La spiegazione di cosa sia CivicHackingIT la trovi nell’ultimo post (e sì, concordo con chi afferma che sia un sacco di lavoro). Non vorrei ripetermi, quindi presuppongo tu l’abbia letto. Qui vorrei raccontare un po’ di retroscena sul come nasce e si sviluppa un libro-progetto (se ti interessa, invece, qualche riflessione sul civic hacking in Italia, Matteo ha da poco pubblicato un blogpost a tal proposito, partendo dalla timeline che aveva fatto in precedenza).
Dato che siamo due autori, ognuno ha deciso di imbarcarsi in quest’impresa per motivi diversi, ma abbiamo una visione comune che poggia su due pilastri principali: il civic hacking va raccontato e le nostre voci non sono le uniche che contano.
Non è un’antologia
Abbiamo da poco cambiato il sito (curiosa e dicci cosa ne pensi). Come un buon coltello da cucina, se si decide di avere un sito – ossia un buchino microscopico che permetta di spiare sul e dal progetto – va tenuto efficiente. Il che significa affilarlo, affinarlo e imparare dall’esperienza. Hai mai preparato una cena con un coltello che è stato trascurato? Io sì, ti posso garantire che sminuzzare gli ingredienti è stato parecchio faticoso, mi sono tagliata (con i miei coltelli non era quasi mai successo) e ci ho messo più tempo del normale.
Il nostro sito era nato a fine maggio: avevamo bisogno di una piccola vetrina per presentare il progetto – o meglio, la fase del progetto che avremmo presentato a Open Data Fest. In quel momento, ci serviva per spiegare alle persone che volevamo sentire le loro voci, che cercavamo suos-chefs per aiutarci nella grande cucina della stesura del libro.
Sous-chefs, appunto.
Nelle nostre teste, il sito che avevamo messo in piedi (Matteo ha lavorato alle cose tecniche, io ai testi e alle grafiche) questo messaggio lo lanciava chiaramente: “noi siamo gli executive chef! Sappiamo che ingredienti abbiamo e che menù vogliamo servire!”. Dopo qualche mese abbiamo capito che il messaggio non era così chiaro. Più di qualcuno crede che quello che stiamo facendo è “solo” raccogliere le creazioni dei nostri sous-chefs per poi confezionarle in un piatto finito. Non è così. Stiamo scrivendo un saggio organico in cui alcuni esempi concreti ci servono per far capire meglio alcuni concetti complicati (ad entrambi, annoiano terribilmente quei libri autoreferenziali in cui sembra che l’autore abbia tutte le risposte. Personalmente so che le idee sono semplicemente migliori quando sono libere di circolare e imbrattarsi di altre idee).

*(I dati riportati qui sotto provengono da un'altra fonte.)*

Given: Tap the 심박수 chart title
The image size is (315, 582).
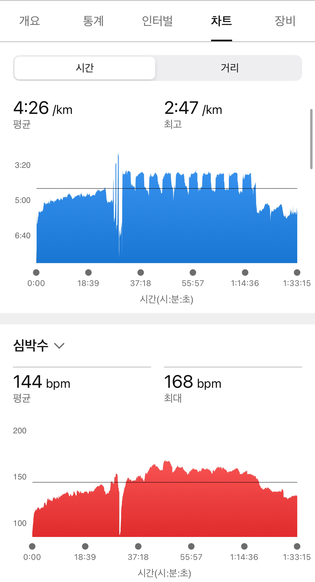Looking at the screenshot, I should pyautogui.click(x=31, y=345).
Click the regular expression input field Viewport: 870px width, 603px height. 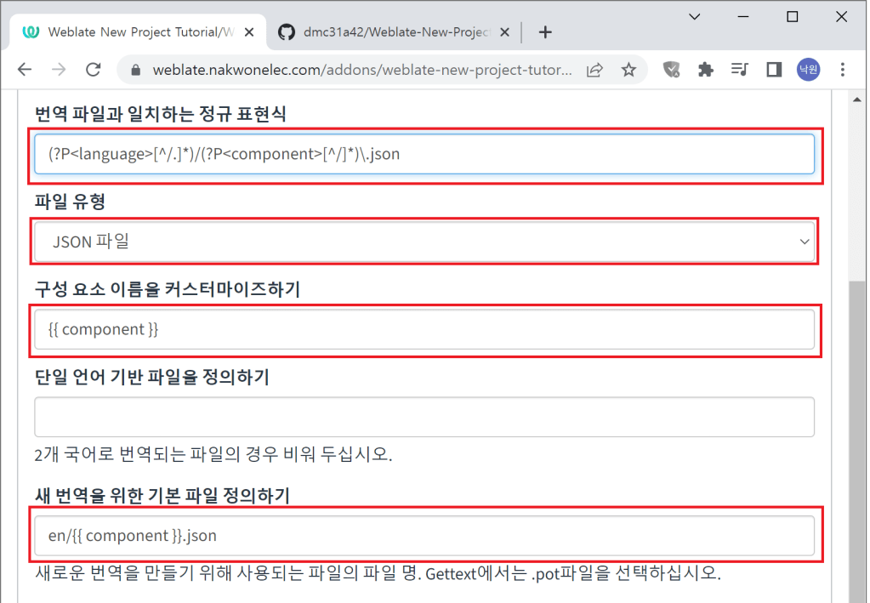pyautogui.click(x=424, y=155)
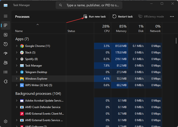Open the Services page in sidebar
Image resolution: width=178 pixels, height=127 pixels.
[6, 81]
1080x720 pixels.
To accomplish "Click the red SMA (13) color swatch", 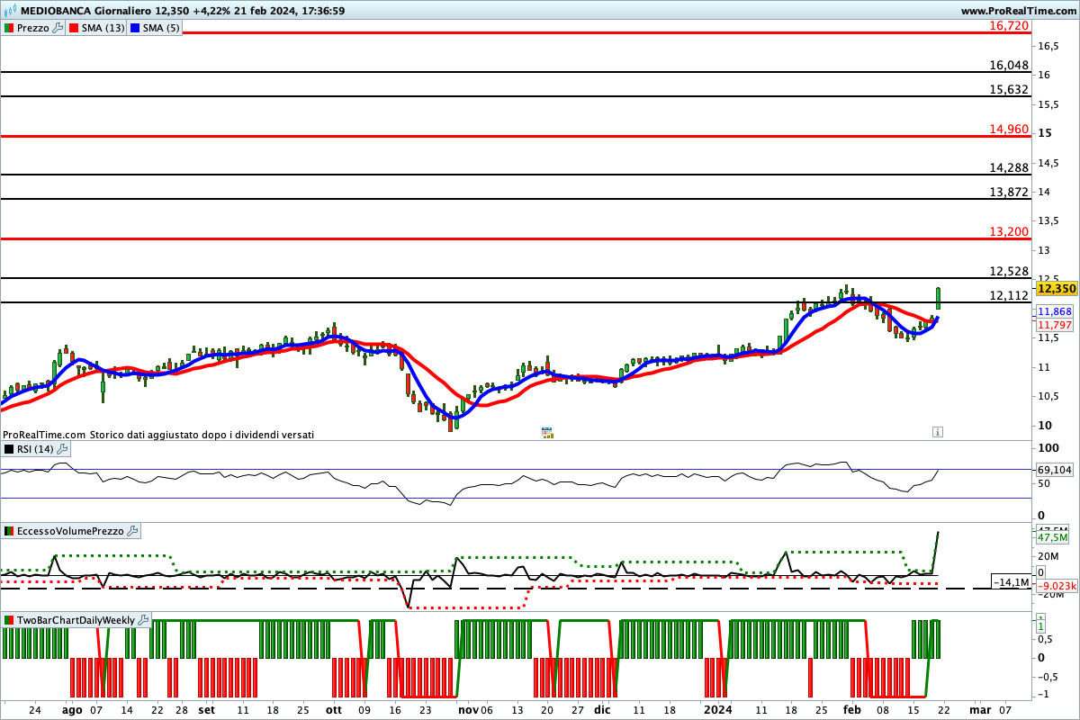I will coord(74,28).
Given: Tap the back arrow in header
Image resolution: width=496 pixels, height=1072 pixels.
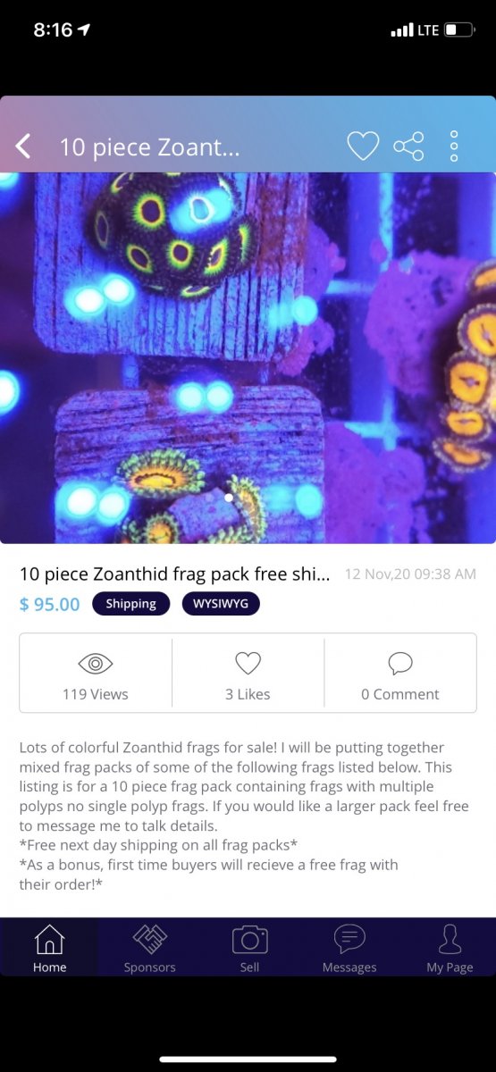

Come scegliere i propri sous-chefs?
Fin da quando abbiamo cominciato a parlare di questo libro, prima, e progetto, poi, sapevamo che alcune cose avremmo voluto sentirle dai protagonisti. E, come in tutte le cucine, il personale ha due modi per entrare: annuncio pubblico o scelta dell’executive chef.
La raccolta di storie è andata proprio in queste due direzioni. Da una parte, sapevamo che alcuni dei progetti che abbiamo conosciuto grazie a Spaghetti Open Data sarebbero stati perfetti per alcune specifiche parti del libro (e li abbiamo definiti spintanei). Dall’altra, non volevamo chiuderci alla possibilità di scoprire qualcosa di grandioso (e molte delle candidature spontanee che ci sono arrivate lo sono). In futuro ne parleremo in maniera più approfondita, ma sia le storie spontanee che quelle spintanee fanno parte di un’ottima brigata di cucina. Per il momento, sappi che creare suddetta brigata è un impegno: tempo e organizzazione sono essenziali.
Soprattutto, il tempo.
Dove mettere cosa?
Per rispondere a questa domanda, devo raccontarti a che punto siamo con il libro e come ci siamo arrivati.
Al momento stiamo scrivendo la prima bozza. La prima bozza è lo stadio embroniale del libro. Tornando alla metafora culinaria, stiamo facendo il brodo per il risotto. Ci siamo divisi i capitoli e ognuno dei due sta scrivendo la propria parte, inserendo anche le storie che abbiamo raccolto finora.
Il passaggio successivo sarà una prima revisione (che farò io) che renderà coerenti stile e forma (scriviamo e pensiamo in maniera diversa, ma il libro è uno e ci tengo che sia percepito come un unico risotto, non come riso, zucca e formaggio). Dopodiché, affineremo il libro facendo tutte le revisioni e bozze che servono per renderlo il migliore risotto che possiamo creare da soli, prima di mandarlo ai lettori beta (di tutto questo processo, però, scriverò nei volumi futuri di questa “rubrica” per il mio blog). Stiamo anche cercando di capire se questo sia il modo migliore di lavorare per noi, forse no, forse sì.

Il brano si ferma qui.